Australia’s famed “Crocodile Hunter” Steve Irwin knew he was dying after a huge stingray stabbed him in the chest hundreds of times, the only witness to the fatal 2006 attack said in his first detailed public account of the conservationist’s death.
“We’re saying to him things like, ‘Think of your kids, Steve – hang on, hang on, hang on,”’ Justin Lyons, Irwin’s cameraman, told Australian television.
“And he just sort of calmly looked up at me and said, ‘I’m dying.’ And that was the last thing he said,” Mr Lyons added.
In the nearly eight years since Irwin’s death, Mr Lyons has said little publicly about the fatal encounter with the stingray. He said he now wanted to clarify what happened to counter reports that Irwin pulled the stingray’s barb from his own chest.
“The stories at the time of Steve’s death – none of them were accurate because no-one else was there,” Mr Lyons said in the interview yesterday. “And that always bothered me.”
He was also speaking after just finishing a documentary, E-Motion, which examines the impact that repressing negative emotions can have.
“I thought that it was a great way to illustrate my experience with Steve; holding on to these traumatic events can be very, very bad,” he said. “I’m happy that I’ve finally spoken about it publicly. It has been a weight on my shoulders.”
Mr Lyons still remembers the day he lost his friend, who rose to fame through his television series, the Crocodile Hunter. The two were filming a wildlife documentary on the Great Barrier Reef when they spotted an 8ft-wide stingray.
They had been filming it for several minutes in chest-deep water and decided to try to get one final shot of the stingray swimming away.
Suddenly, the huge fish began wildly stabbing Irwin with the barb on its tail – hundreds of strikes within seconds, Mr Lyons said.
The barb went through his chest “like a hot knife through butter,” piercing his heart, he said. “It probably thought that Steve’s shadow was a tiger shark, which feeds on them very regularly,” he explained.
“I didn’t even know it had caused any damage. It wasn’t until I panned the camera back that Steve was standing in a huge pool of blood that I realised something had gone wrong.”

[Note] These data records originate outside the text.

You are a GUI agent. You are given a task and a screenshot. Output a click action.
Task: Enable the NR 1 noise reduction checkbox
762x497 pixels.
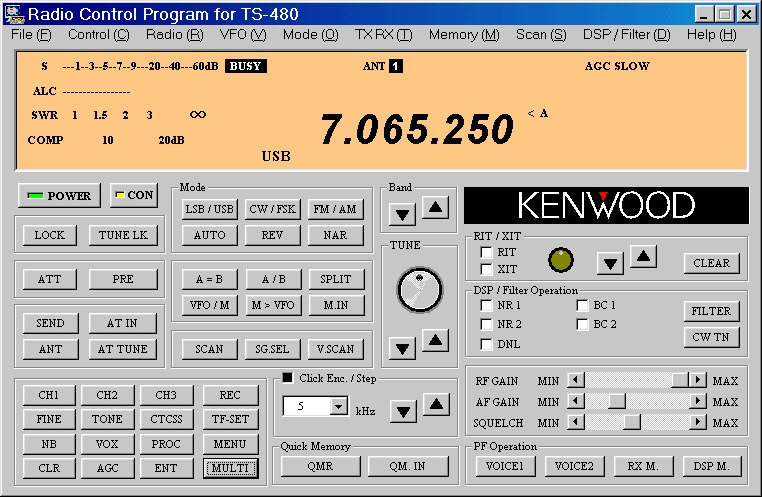[487, 306]
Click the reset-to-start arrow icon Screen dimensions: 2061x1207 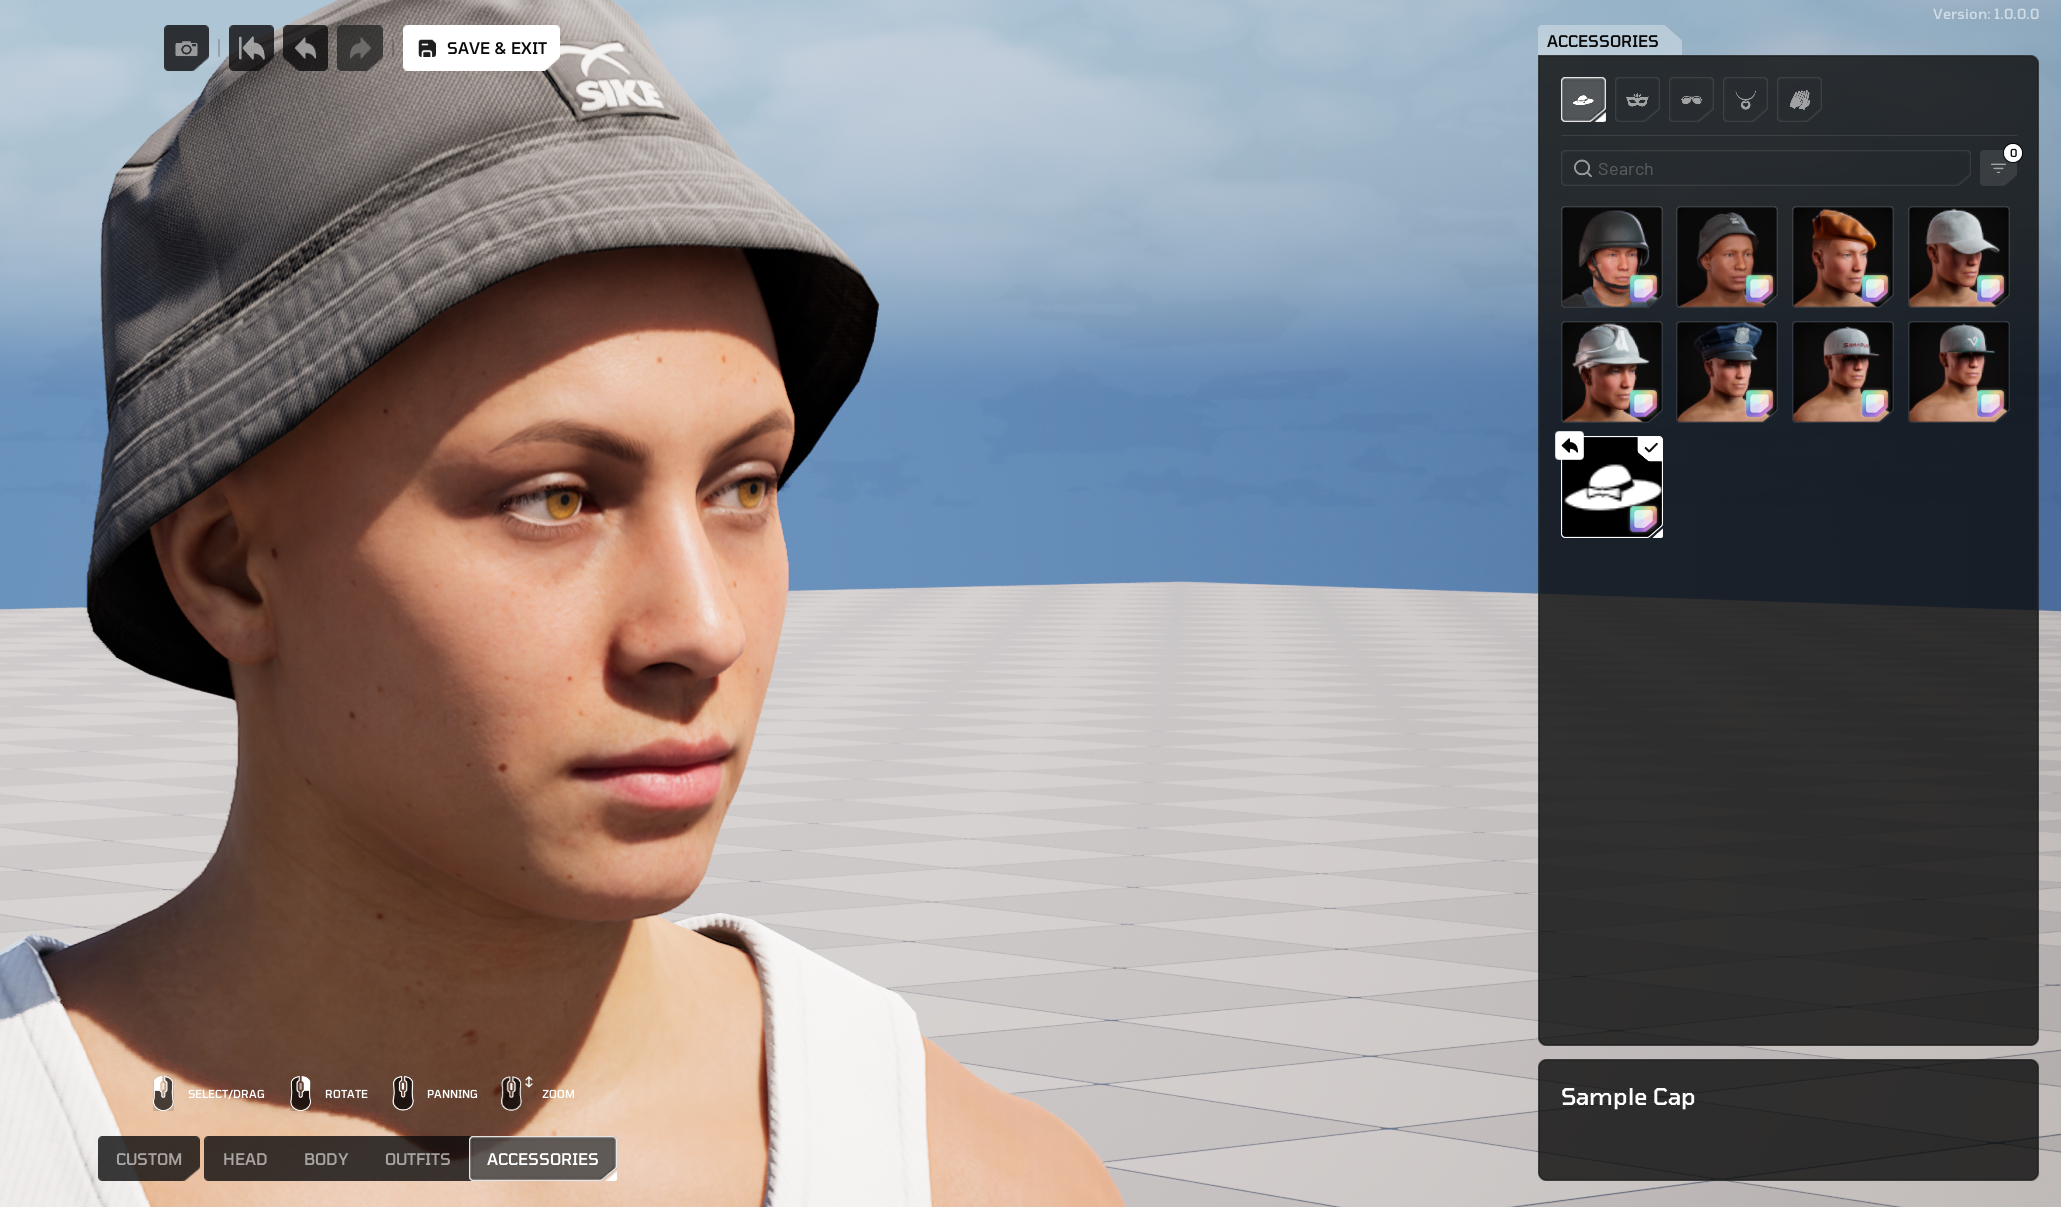pyautogui.click(x=251, y=48)
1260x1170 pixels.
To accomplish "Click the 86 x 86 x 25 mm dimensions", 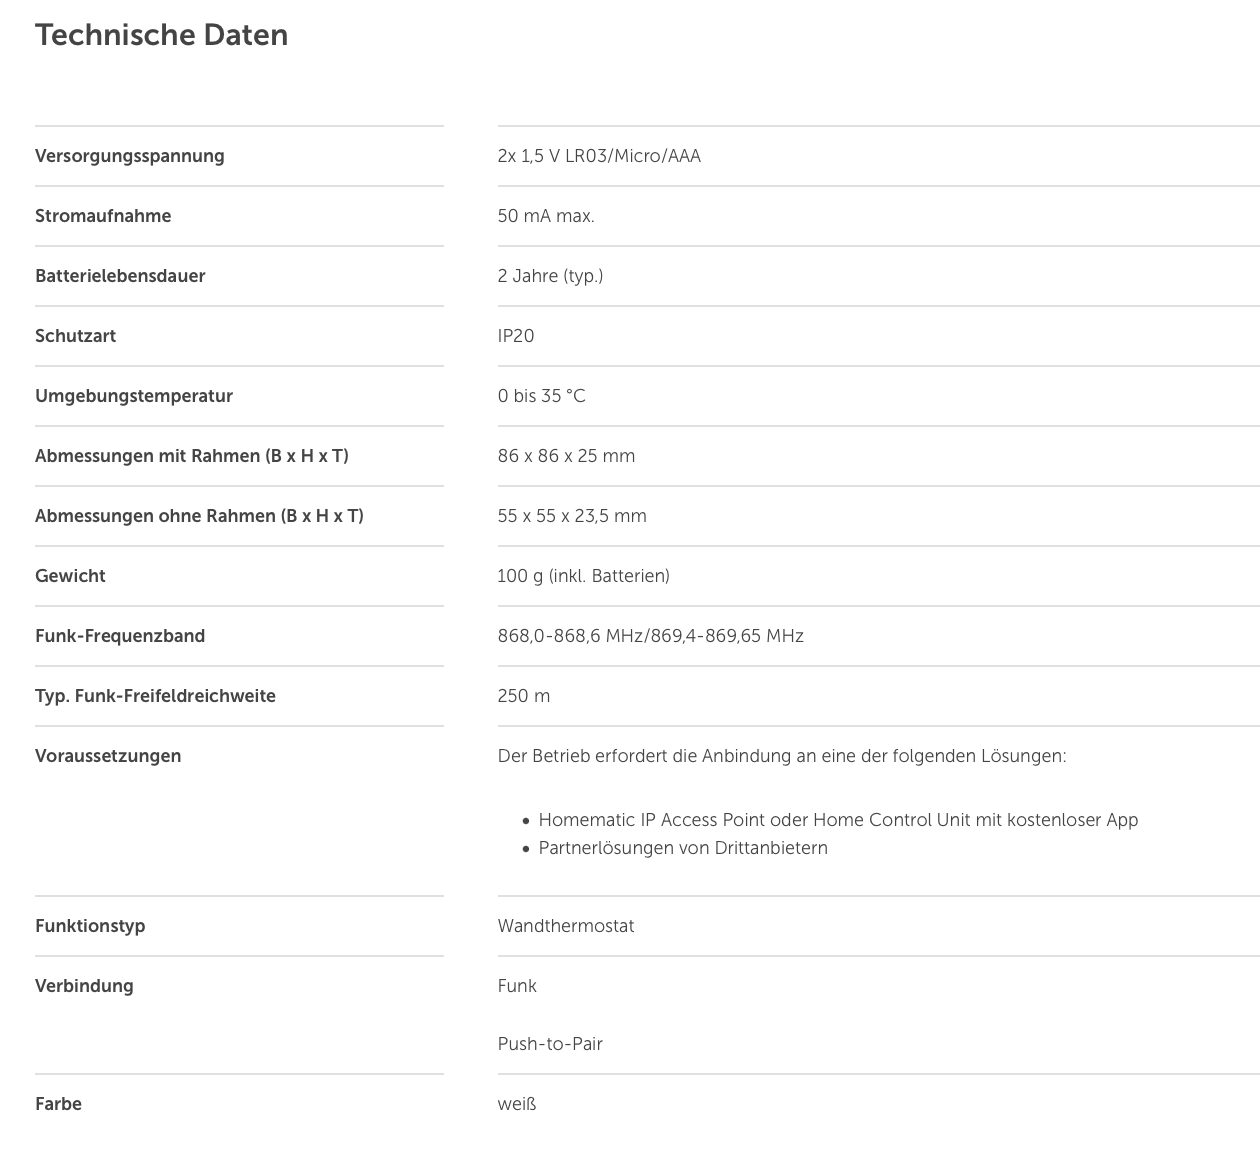I will coord(566,456).
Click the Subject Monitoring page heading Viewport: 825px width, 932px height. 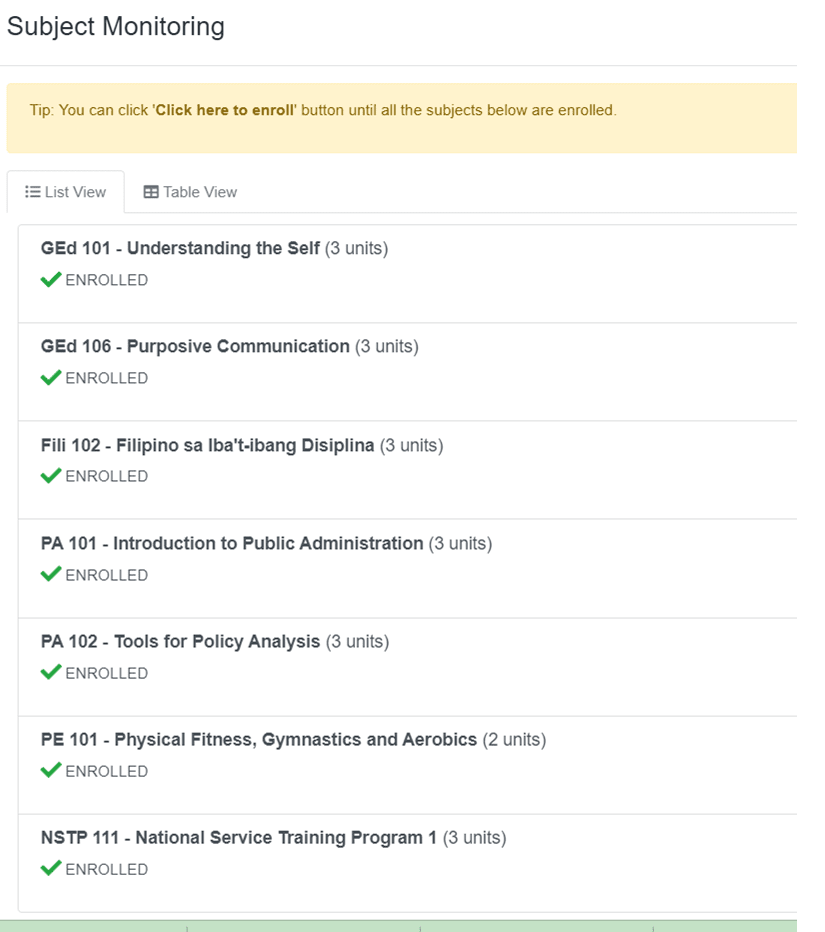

Mr Lyons and his crew threw Irwin into their boat and put pressure on the gash over his heart, which was seeping blood, and Mr Lyons performed cardio-pulmonary resuscitation (CPR).
He said: “We hoped for a miracle. I did CPR on him for over an hour before the medics came, but they pronounced him dead within ten seconds of looking at him.”
Irwin, 44, left a wife, Terri, and two young children.
Another cameraman filmed attempts to save him, following Irwin’s orders that anything that happened to him during a shoot should be recorded. Mr Lyons said he did not know what had happened to the footage, and did not think it should be shown: “Never. Out of respect for his family, I would say never.”
The fact that Irwin – notorious for his close encounters with crocodiles, sharks and other dangerous animals – died after a run-in with a normally docile sea creature shocked the public. But Mr Lyons said he always had a sense his friend would meet an unusual end.
“It was never going to be a croc or a shark,” he said. “He was so good with animals.”